At a two-week summer school in Lady Brabourne College, organised by the Institute of Indo-Persian Studies, 54 students from various colleges in Kolkata had the chance to learn Farsi from native speakers for the first time. Some students could recite Farsi poems but as a native Farsi speaker, I could not grasp anything they said. The students in the Bachelor’s programme as well as some completing their Master’s had to go back to the Farsi alphabet, to learn its correct sound and to distinguish letters like “f” and “p,” which were being pronounced in a similar way due to their vernacular accent.
Next, they moved on to the formation and usage of simple and complex Farsi words, and reading out Farsi text in a proper Farsi accent. On the fourth day, they began memorising the ghazals of Hafez and Khusro and Iqbal. They also glimpsed the magnificent worlds of Firdausi, Rumi, Hafiz, Khusro, and others.
Considering things from a wider perspective, I wondered how this poetry might change their lives. Would an understanding of Sufism in Farsi poetry create better human beings? The literature may change their world outlook. But what is more solid? The grammar of a language or the rules of a society?
I was teaching Farsi through films to familiarise students with the everyday life of Iran, and to improve their listening skills. To my surprise, I realised that the Farsi studies students did not know much about Iranian culture. They were not even familiar with well-known film directors from the country.

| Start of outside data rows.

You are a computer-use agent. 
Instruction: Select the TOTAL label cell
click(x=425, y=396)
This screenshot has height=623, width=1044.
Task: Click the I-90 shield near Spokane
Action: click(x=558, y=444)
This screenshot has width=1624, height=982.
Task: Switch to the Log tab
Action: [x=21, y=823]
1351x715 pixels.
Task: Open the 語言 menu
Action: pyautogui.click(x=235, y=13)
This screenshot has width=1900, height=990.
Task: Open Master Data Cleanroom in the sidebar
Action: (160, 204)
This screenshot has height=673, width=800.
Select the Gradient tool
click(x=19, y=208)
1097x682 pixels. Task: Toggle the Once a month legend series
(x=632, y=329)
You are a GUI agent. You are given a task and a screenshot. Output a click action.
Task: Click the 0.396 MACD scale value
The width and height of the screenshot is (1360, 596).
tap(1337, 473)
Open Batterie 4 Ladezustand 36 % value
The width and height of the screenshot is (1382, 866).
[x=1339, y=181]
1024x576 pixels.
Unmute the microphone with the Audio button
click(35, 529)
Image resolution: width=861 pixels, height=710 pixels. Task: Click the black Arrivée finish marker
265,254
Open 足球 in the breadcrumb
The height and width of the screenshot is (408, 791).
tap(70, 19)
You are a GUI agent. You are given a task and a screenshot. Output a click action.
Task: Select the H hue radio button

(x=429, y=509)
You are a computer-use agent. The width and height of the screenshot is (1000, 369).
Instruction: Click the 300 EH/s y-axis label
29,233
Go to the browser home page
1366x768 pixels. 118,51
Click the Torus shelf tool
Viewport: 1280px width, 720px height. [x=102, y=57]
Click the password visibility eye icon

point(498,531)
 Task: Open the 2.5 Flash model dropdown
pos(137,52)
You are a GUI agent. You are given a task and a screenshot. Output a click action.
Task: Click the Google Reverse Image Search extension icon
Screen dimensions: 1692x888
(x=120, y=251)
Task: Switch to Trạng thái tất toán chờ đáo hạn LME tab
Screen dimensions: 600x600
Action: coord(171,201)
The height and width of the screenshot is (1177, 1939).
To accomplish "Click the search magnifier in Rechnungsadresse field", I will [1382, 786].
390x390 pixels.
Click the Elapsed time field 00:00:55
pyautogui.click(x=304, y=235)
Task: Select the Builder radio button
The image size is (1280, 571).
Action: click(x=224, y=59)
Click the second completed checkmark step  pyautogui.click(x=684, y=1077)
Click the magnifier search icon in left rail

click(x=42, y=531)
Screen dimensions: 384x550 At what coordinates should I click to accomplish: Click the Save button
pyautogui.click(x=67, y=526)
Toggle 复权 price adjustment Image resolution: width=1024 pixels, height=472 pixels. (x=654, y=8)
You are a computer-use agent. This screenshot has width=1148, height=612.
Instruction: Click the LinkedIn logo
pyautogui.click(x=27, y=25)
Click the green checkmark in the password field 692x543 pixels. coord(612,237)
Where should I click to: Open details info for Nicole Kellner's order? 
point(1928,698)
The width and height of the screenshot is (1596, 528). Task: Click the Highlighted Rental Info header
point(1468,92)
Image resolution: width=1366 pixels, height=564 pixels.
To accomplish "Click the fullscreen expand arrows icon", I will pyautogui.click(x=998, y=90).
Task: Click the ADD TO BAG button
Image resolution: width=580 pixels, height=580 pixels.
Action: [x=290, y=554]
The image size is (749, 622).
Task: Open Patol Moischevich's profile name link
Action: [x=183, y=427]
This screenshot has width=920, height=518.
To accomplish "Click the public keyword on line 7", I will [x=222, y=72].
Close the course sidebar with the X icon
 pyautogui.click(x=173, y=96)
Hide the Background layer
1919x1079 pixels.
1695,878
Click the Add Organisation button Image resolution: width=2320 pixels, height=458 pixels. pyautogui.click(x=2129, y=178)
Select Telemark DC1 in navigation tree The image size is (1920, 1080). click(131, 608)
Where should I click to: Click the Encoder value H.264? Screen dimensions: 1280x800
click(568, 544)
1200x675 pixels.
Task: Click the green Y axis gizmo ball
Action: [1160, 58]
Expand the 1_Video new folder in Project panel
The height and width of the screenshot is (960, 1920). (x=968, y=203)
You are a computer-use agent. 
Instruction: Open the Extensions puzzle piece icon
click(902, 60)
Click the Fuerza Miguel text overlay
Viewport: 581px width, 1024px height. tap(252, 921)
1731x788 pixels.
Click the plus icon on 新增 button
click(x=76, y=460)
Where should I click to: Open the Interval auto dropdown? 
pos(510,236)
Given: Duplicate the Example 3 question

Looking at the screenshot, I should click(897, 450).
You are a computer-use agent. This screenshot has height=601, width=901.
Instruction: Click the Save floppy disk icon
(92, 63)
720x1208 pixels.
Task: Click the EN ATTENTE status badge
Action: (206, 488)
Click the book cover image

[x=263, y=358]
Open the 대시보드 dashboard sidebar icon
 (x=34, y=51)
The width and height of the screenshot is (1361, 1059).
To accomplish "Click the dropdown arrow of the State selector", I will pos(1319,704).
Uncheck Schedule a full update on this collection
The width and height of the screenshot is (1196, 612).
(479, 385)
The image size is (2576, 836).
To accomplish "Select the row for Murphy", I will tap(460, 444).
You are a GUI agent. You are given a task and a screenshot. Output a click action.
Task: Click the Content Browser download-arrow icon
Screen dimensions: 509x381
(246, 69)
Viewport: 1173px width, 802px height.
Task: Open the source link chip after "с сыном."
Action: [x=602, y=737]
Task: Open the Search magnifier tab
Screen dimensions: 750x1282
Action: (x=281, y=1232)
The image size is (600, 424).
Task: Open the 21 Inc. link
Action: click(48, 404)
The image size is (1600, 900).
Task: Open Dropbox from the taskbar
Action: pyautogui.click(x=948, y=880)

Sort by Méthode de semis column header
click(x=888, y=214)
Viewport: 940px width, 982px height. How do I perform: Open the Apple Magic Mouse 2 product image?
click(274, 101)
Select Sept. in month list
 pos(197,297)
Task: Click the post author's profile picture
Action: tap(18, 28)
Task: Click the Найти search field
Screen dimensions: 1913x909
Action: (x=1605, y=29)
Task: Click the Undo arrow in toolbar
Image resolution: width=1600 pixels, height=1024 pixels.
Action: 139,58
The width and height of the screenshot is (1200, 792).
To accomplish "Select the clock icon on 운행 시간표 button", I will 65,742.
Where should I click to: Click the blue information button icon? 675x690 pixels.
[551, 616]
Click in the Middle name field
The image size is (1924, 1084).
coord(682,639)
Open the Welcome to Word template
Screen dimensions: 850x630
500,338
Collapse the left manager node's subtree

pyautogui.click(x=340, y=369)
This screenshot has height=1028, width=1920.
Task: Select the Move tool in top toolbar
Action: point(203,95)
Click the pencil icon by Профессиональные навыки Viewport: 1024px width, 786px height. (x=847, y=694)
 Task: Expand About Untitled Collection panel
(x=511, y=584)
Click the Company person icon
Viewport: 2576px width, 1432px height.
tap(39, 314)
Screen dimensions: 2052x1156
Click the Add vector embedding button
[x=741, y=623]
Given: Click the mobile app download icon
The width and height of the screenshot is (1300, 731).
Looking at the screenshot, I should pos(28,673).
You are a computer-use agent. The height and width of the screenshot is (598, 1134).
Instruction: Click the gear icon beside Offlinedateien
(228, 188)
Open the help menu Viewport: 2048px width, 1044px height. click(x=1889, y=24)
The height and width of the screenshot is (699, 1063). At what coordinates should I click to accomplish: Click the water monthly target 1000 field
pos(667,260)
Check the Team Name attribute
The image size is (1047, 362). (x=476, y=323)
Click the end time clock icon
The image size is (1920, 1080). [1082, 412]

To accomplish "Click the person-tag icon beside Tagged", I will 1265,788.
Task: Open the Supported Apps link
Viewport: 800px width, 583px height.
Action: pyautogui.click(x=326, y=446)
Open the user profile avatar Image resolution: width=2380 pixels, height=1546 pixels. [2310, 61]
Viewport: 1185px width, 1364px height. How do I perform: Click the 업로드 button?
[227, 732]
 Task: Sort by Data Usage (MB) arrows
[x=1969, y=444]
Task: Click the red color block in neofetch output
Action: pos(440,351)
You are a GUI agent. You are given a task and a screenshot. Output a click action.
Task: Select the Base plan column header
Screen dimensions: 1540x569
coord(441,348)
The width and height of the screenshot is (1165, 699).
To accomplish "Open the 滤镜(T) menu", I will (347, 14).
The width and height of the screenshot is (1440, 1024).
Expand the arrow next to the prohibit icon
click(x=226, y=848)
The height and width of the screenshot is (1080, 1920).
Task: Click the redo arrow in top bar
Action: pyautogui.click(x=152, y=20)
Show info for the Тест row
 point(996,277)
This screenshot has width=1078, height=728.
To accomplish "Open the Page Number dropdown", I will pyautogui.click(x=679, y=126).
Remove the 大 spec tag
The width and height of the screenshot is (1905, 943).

Some of my questions were answered at Rabindranath Tagore’s house, another location the Farsi students visited as a part of the extracurricular programme provided by the summer school. The house has been turned into a museum, and certain rooms have been used to depict the cultural interaction between Tagore’s home country and some of those he visited. Each of these rooms serves as a reflection on the cultural connections between India and the country visited by him. There is no room dedicated, however, to the Indo-Iranian cultural connections of Tagore—despite his having travelled to Iran twice in a two-year period. Considering such negligence of Indo-Iranian heritage, it is no wonder that the Iranian Embassy and the Iranian Cultural Centre in New Delhi made a minimal financial contribution to Kolkata’s Farsi summer school.
Iran might be the home of the Farsi language, but it is also spoken in countries like Afghanistan and Tajikistan. Despite having a claim over Farsi, the Iranian government does little to promote the language abroad. In a place like India, Farsi does not need to be promoted—it merely needs to be preserved. Most Farsi manuscripts lie unused and locked in Indian libraries and archives. The task of documenting, digitising, and preserving these manuscripts is beyond the capabilities of Persian Studies Centres in India.
The future of the Farsi language in India is ambiguous. Efforts are underway by the president of IIPS, professor Syed Akhtar Husain, to revitalise the language as well as Indo-Persian culture. Husain refers to the glorious era of Persian in the subcontinent, during which valuable books, records, and documents were produced. He said: “It is a pity that the current generations have kept themselves away from the vast treasure troves of Persian literature preserved in various libraries and archives in Bengal.”